The best results happen when labs share insights openly, report their findings—good and bad—in forums and publications, and reinvest lessons learned back into both procurement and experimental protocols. Having personally run reactions both with and without this molecule, it's clear that judicious use and smart sourcing tip the odds in favor of success. While not a household name beyond the chemistry community, 6-Benzyloxy-3-bromopyridine shapes outcomes in ways that ripple forward into new medicines, advanced materials, and smarter research strategies.
The more one engages with the evolving world of fine chemicals, the clearer it becomes that the compounds we lean on most aren’t always those with splashy marketing or flashy branding. 6-Benzyloxy-3-bromopyridine claims its niche through consistent performance, thoughtful structure, and the quiet efficiency it brings to real-world labs.

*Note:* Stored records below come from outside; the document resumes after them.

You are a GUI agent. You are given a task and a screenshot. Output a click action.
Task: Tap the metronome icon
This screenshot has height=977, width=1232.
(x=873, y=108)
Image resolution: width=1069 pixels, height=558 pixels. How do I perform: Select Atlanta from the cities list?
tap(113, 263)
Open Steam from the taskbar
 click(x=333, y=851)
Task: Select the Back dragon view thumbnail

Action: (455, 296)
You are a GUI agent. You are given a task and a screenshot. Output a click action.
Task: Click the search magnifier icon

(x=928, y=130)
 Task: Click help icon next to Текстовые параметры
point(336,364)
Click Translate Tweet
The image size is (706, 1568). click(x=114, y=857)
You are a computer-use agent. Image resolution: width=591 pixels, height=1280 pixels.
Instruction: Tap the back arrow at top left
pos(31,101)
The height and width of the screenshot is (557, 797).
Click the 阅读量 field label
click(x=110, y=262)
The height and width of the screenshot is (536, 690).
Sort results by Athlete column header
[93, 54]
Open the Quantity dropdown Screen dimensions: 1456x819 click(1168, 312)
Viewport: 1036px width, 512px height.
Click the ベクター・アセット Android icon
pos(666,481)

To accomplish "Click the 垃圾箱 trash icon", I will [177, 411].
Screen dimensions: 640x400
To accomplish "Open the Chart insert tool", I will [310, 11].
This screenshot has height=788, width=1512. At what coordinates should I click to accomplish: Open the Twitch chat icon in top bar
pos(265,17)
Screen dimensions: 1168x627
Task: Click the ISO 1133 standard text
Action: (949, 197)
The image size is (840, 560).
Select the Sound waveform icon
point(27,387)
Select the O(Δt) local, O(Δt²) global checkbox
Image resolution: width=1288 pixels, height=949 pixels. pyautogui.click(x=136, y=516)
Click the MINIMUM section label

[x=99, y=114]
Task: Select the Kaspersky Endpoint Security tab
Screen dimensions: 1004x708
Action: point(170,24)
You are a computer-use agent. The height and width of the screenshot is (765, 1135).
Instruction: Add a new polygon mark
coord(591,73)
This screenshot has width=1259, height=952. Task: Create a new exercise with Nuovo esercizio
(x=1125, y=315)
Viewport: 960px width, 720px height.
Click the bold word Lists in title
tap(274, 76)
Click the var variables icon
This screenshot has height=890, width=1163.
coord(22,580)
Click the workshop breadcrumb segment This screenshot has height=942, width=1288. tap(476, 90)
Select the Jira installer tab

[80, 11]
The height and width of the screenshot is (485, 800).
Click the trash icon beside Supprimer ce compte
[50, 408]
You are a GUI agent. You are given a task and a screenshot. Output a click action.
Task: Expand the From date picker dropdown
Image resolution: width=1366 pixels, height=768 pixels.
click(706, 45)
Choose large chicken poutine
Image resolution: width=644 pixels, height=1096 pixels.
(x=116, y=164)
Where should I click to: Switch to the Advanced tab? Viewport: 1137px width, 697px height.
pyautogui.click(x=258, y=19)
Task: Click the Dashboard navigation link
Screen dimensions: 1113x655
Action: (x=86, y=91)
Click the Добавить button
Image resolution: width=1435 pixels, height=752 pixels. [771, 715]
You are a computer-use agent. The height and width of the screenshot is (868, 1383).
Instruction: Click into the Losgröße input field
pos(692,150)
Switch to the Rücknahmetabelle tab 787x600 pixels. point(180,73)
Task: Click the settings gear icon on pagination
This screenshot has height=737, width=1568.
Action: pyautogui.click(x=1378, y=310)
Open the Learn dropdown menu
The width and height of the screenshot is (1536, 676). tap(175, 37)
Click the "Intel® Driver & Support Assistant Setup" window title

If there’s a lesson to draw, it’s that small details—a functional group here, a crystal quality there—pay dividends across projects and disciplines.
That’s why the future of effective research depends on not just securing the right products, but also building communities of knowledge—whether through published methods, stewardship training, or simply sharing a few hard-earned pointers with the next generation of bench scientists.